◆ **REQUIRED TASK**: Pull out every line in the entries below that contains the word "perform".

◆ **SUPPLIED ENTRIES**:
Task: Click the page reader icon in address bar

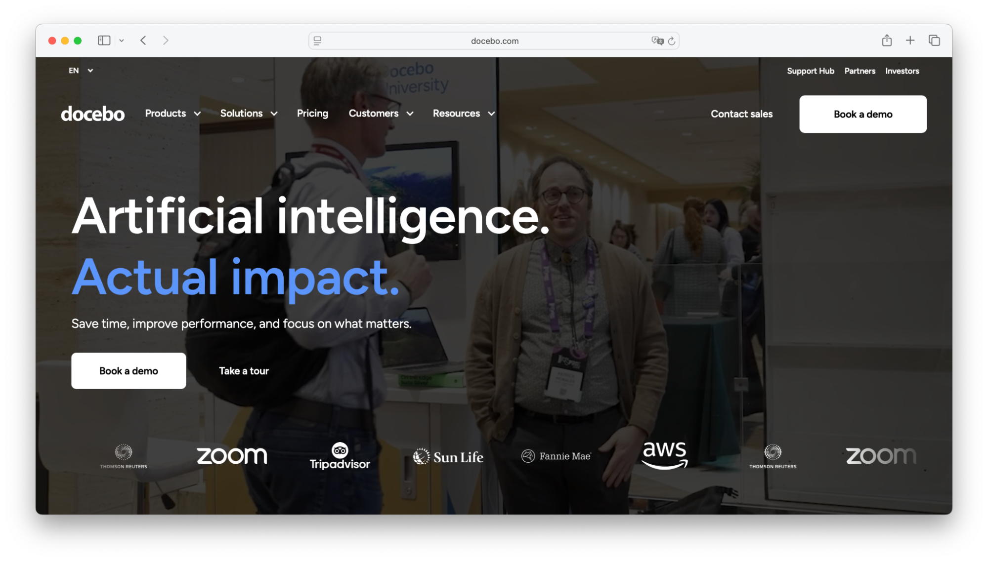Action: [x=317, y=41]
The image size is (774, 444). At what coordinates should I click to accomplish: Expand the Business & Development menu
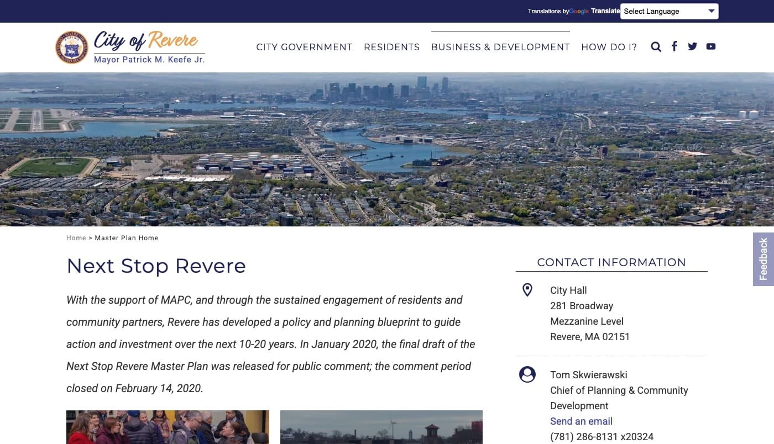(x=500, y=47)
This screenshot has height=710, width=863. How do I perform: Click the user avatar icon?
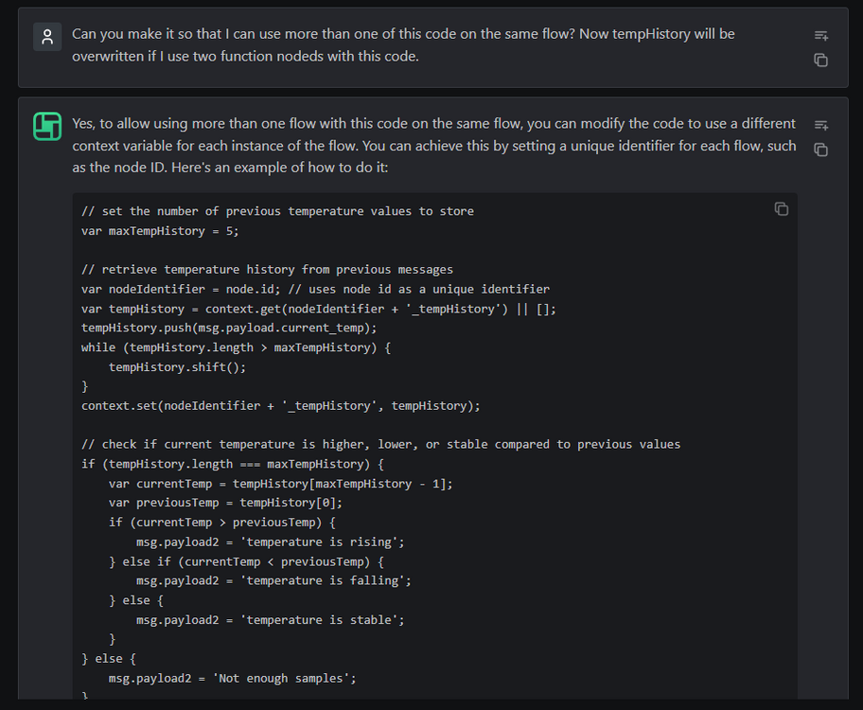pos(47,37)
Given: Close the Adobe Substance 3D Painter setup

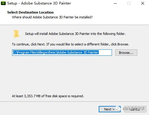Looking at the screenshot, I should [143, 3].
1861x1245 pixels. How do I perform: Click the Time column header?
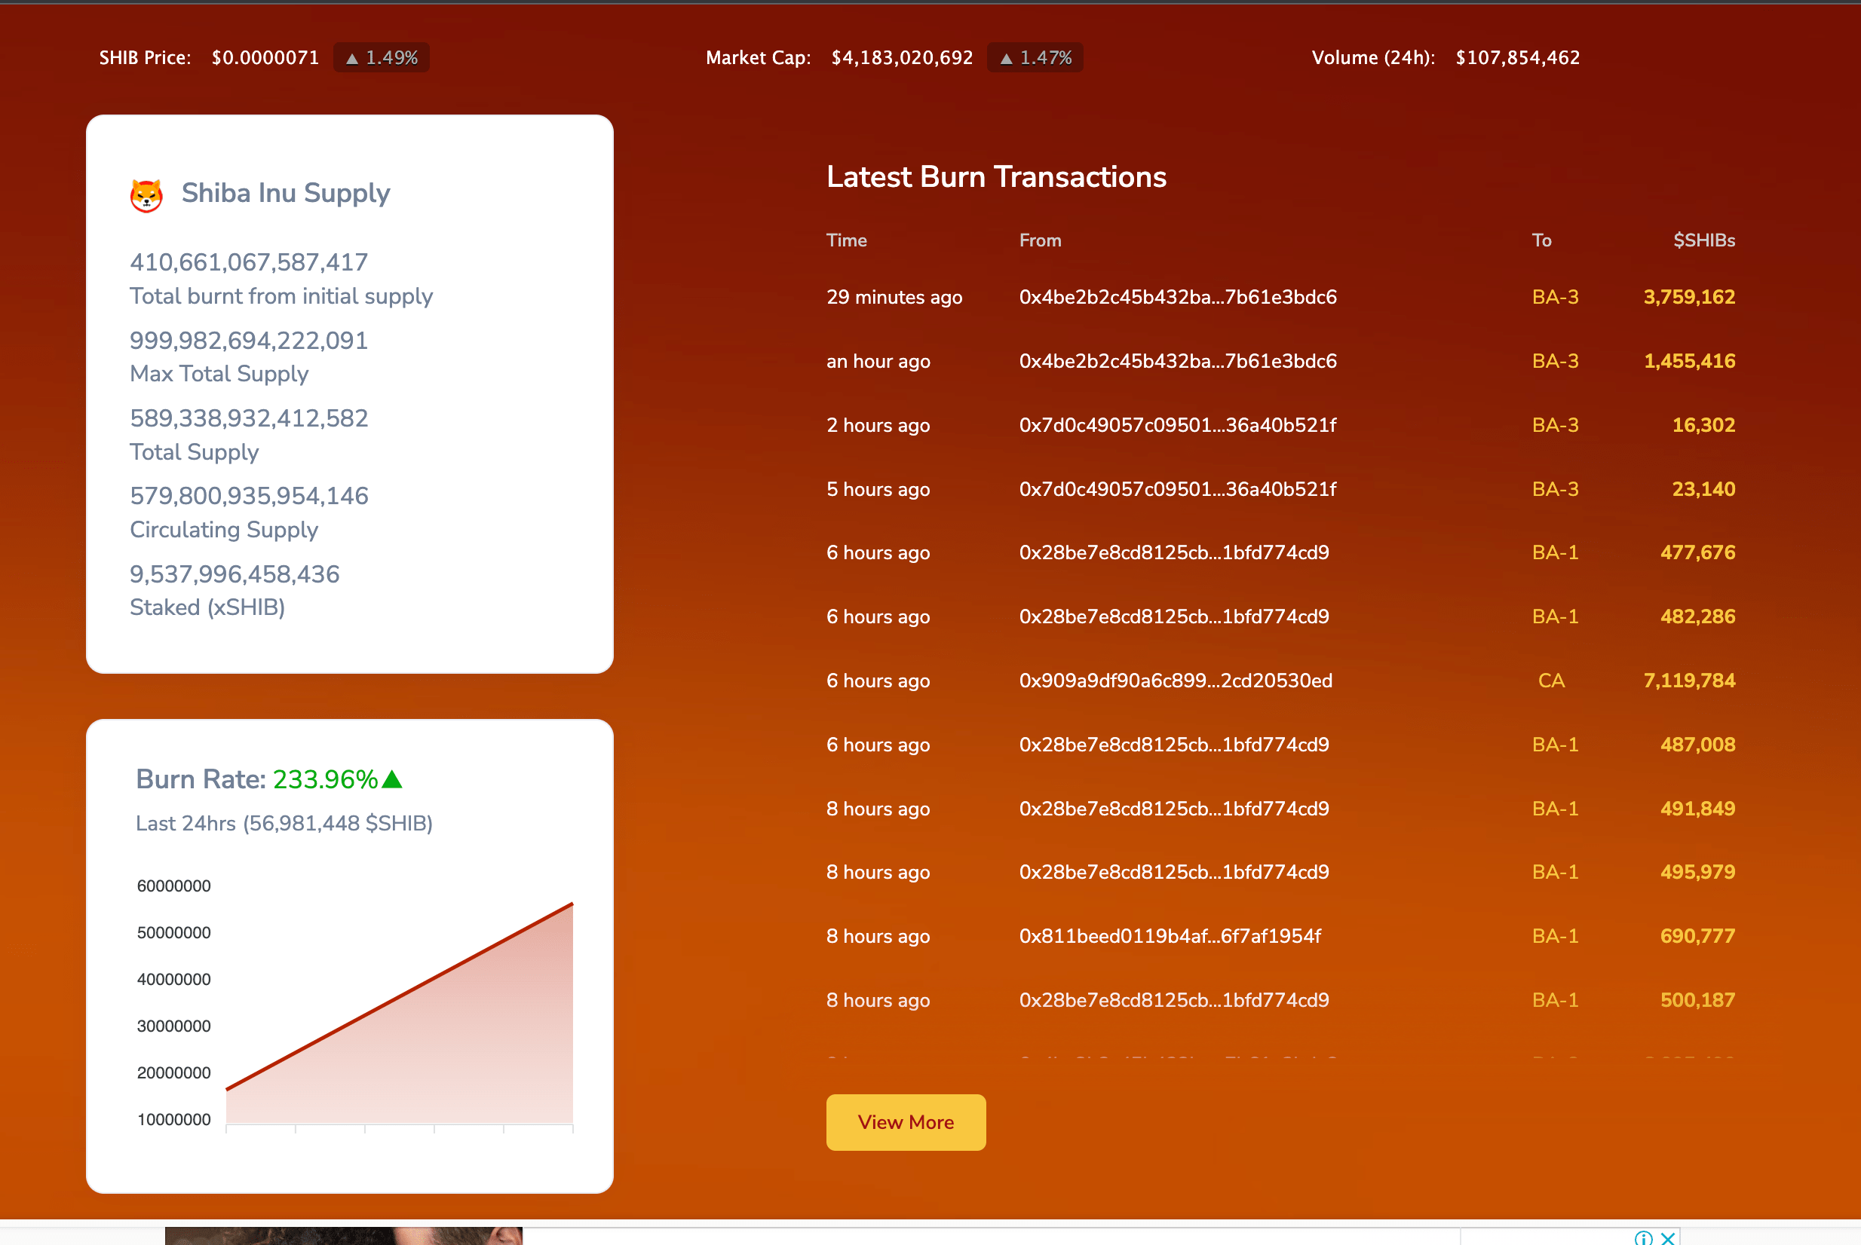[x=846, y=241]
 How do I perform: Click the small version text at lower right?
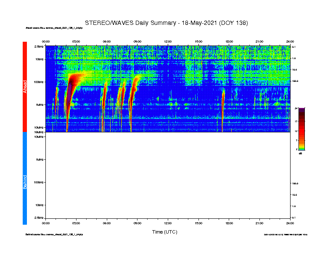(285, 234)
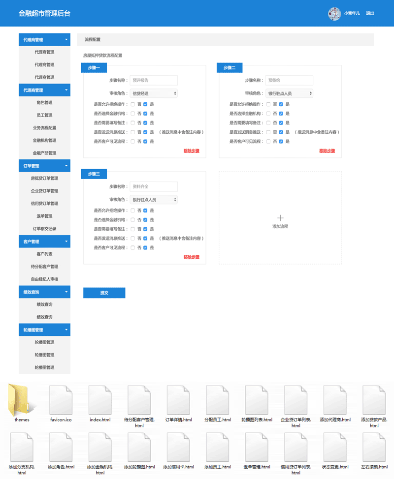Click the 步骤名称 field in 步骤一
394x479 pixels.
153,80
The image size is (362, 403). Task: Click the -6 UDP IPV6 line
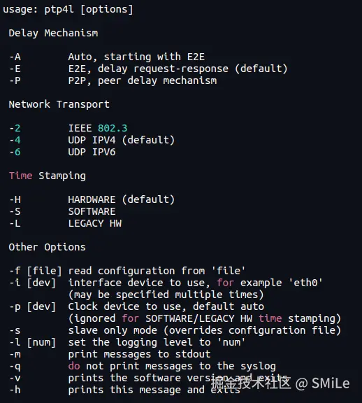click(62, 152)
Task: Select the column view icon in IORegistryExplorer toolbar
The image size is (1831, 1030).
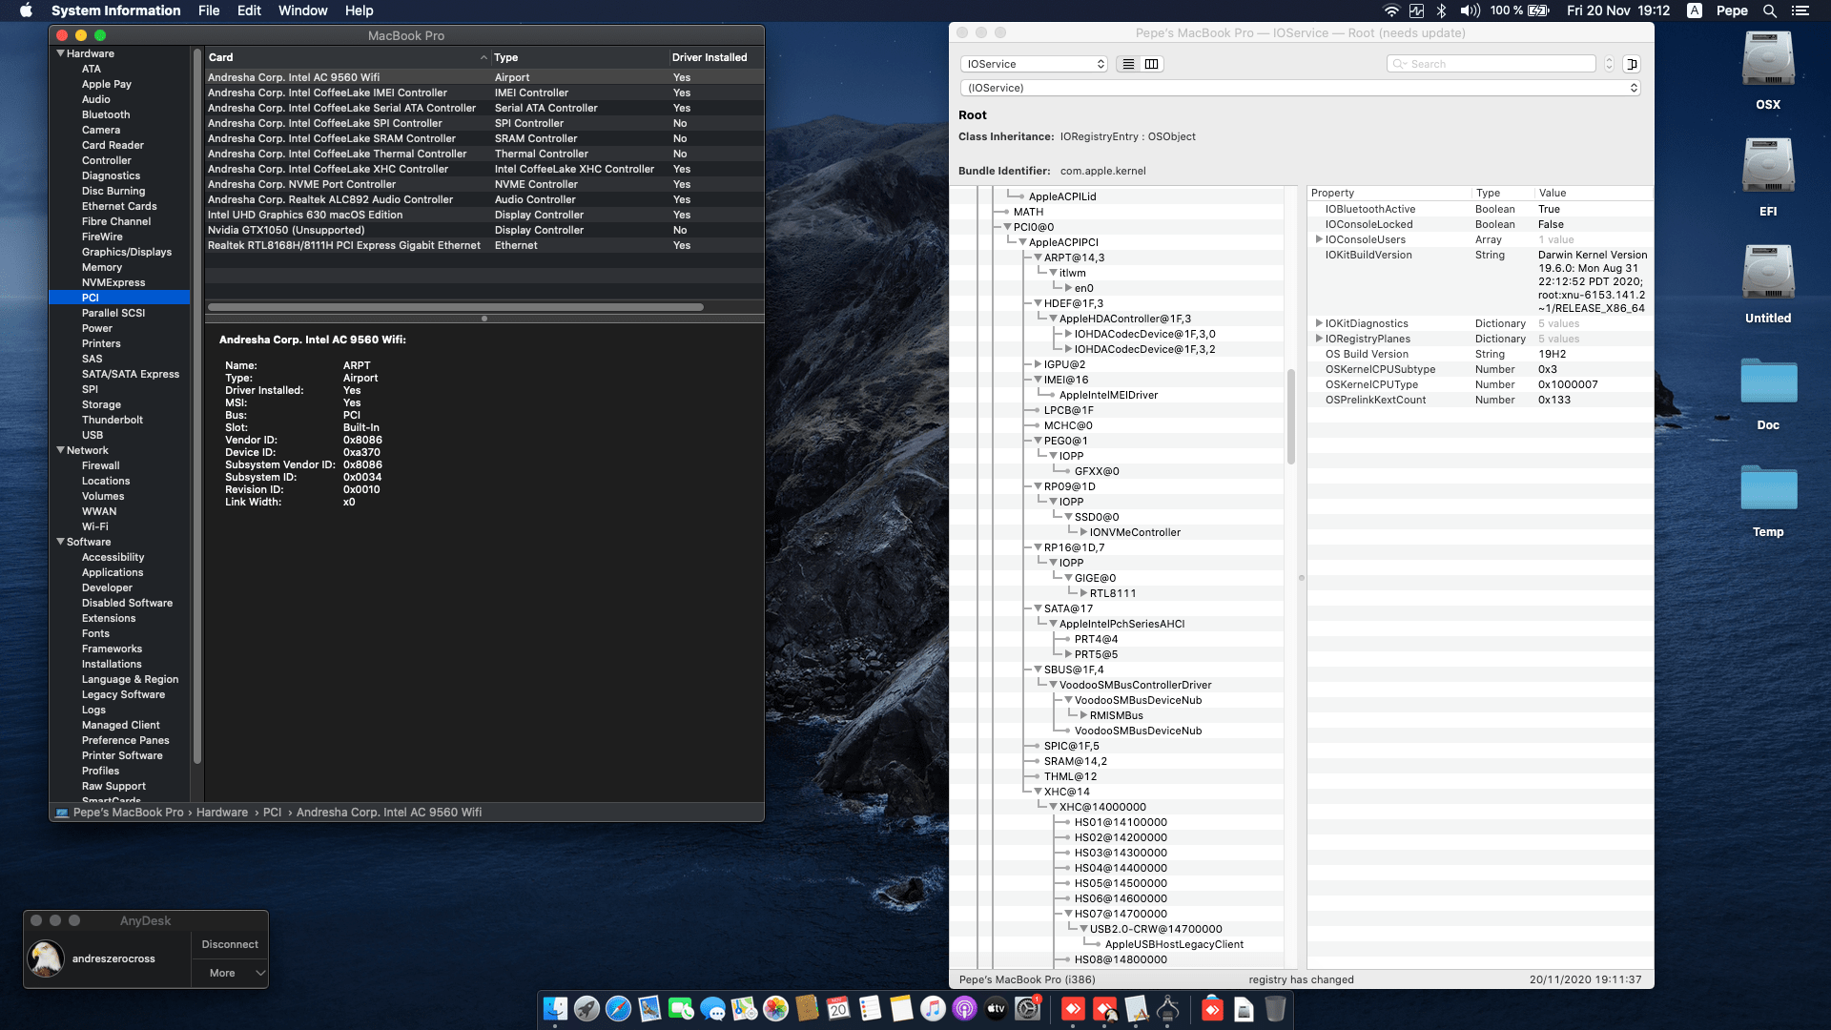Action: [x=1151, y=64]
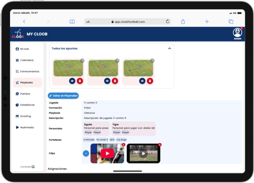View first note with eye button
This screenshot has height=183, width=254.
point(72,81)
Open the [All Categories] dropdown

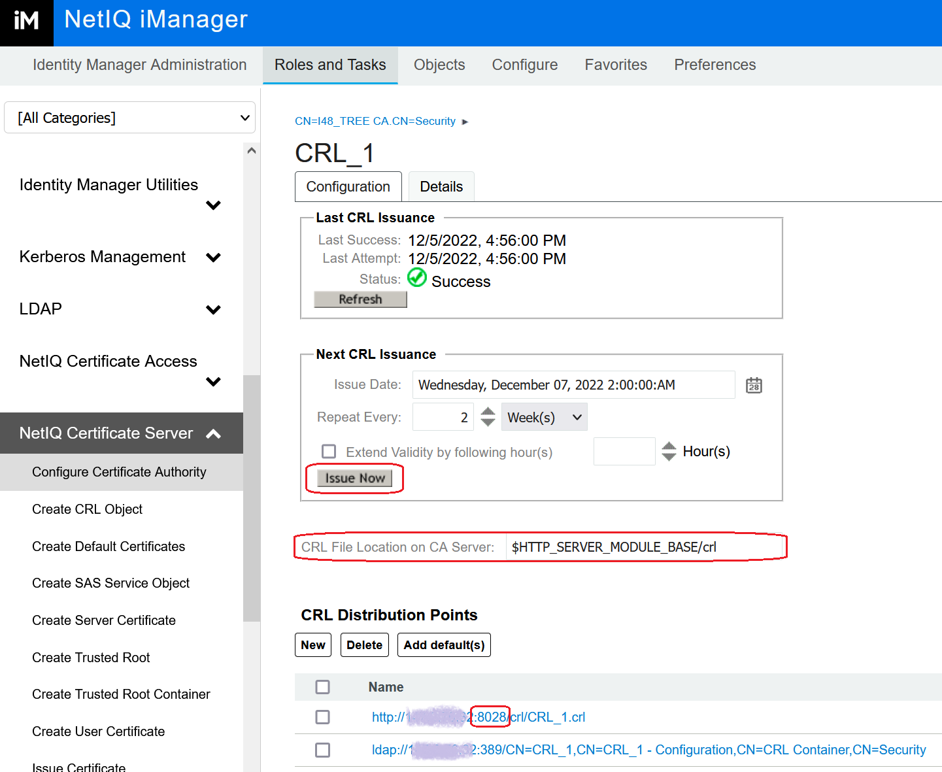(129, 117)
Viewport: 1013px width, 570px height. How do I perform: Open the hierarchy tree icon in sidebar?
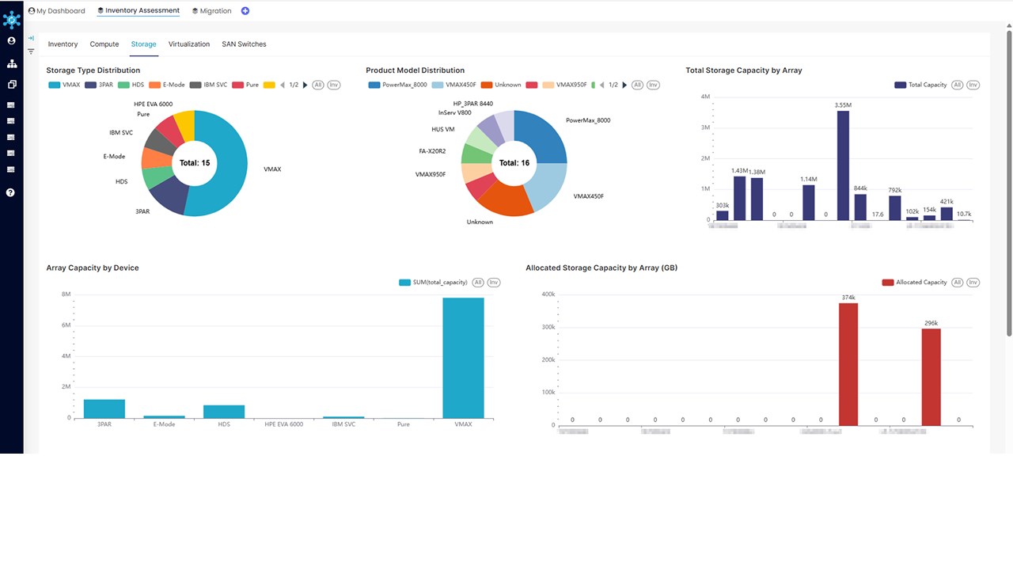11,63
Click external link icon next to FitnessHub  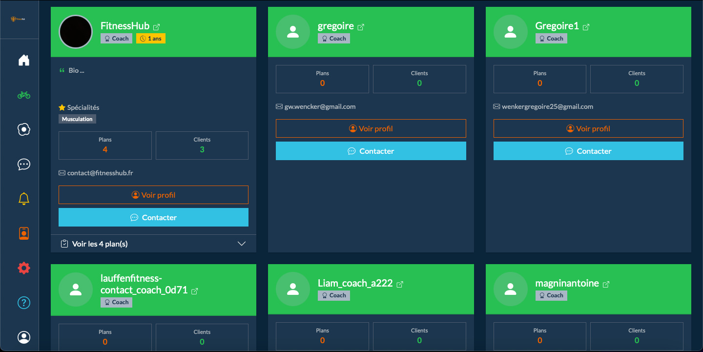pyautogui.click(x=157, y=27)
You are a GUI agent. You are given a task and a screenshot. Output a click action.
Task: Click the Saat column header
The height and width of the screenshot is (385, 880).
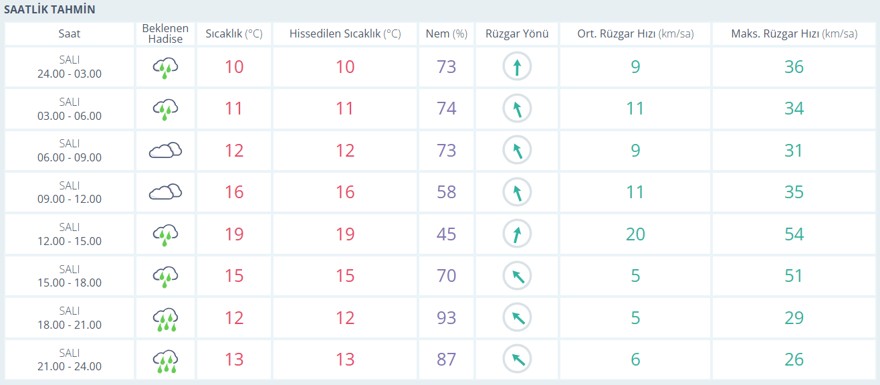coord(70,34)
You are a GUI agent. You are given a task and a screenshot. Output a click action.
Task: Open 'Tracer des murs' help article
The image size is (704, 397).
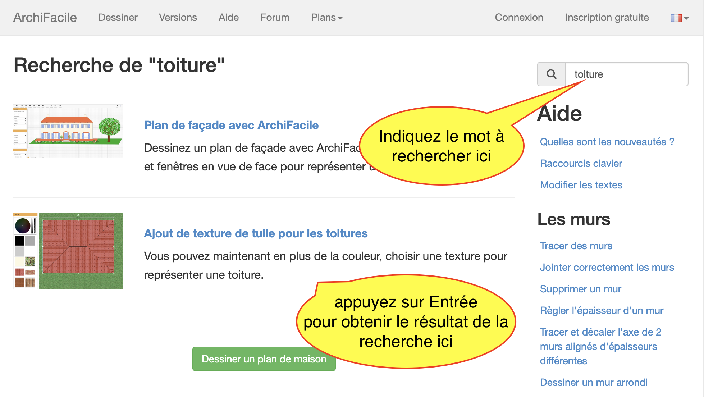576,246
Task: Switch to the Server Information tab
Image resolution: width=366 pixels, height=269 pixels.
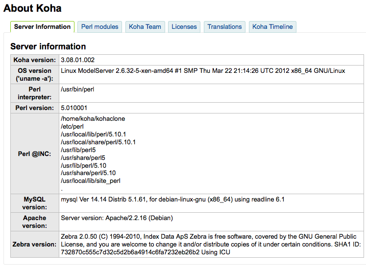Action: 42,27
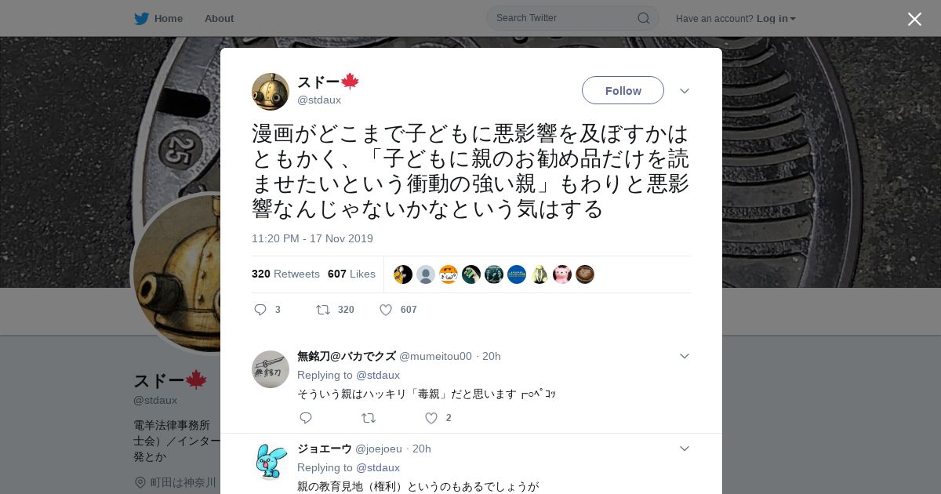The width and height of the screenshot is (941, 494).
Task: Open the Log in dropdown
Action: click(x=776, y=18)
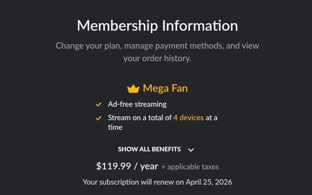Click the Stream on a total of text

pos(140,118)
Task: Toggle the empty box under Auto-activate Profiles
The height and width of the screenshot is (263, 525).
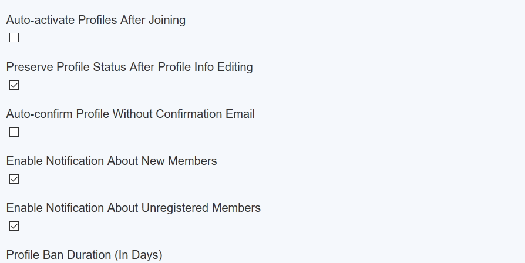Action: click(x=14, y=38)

◆ **CORRECT OUTPUT**:
This screenshot has height=710, width=863. How do I perform: Click the user avatar icon?
1861x1245 pixels. How do I perform: Click the Time column header?
 How do I perform: Click the small version text at lower right?
Viewport: 1013px width, 570px height. How do I perform: Open the hierarchy tree icon in sidebar?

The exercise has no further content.